ITEMS >>

::::

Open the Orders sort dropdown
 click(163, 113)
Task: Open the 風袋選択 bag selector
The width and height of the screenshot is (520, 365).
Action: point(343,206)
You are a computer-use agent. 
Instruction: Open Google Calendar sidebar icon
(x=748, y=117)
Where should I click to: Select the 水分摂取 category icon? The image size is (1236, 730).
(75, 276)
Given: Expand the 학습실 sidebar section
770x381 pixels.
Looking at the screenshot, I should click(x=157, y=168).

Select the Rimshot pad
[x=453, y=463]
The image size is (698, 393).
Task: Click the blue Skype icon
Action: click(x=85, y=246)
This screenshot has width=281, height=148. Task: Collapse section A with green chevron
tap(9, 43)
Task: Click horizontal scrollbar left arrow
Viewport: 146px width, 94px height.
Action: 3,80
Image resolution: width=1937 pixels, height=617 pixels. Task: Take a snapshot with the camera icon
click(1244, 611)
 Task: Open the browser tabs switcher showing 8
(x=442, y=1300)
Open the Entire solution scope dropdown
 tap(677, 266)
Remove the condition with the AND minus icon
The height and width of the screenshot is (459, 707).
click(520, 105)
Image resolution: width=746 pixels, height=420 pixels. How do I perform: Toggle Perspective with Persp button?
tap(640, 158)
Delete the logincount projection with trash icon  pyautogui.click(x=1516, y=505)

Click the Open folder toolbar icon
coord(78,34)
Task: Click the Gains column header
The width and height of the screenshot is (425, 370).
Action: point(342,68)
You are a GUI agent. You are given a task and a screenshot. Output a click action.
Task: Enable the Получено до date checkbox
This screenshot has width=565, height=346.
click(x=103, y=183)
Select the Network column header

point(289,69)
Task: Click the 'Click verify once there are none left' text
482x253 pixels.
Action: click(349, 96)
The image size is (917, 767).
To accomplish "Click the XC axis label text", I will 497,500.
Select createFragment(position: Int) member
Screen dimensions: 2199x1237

::::

SHORT TASK >> Copy out the entries above, starting at the line that contains "Given: Expand the 학습실 sidebar section" and ending at the line that contains "Action: 3,80", both of those lines included.

EXERCISE RESULT >>
Given: Expand the 학습실 sidebar section
770x381 pixels.
Looking at the screenshot, I should click(x=157, y=168).

Select the Rimshot pad
[x=453, y=463]
The image size is (698, 393).
Task: Click the blue Skype icon
Action: click(x=85, y=246)
This screenshot has width=281, height=148. Task: Collapse section A with green chevron
tap(9, 43)
Task: Click horizontal scrollbar left arrow
Viewport: 146px width, 94px height.
Action: 3,80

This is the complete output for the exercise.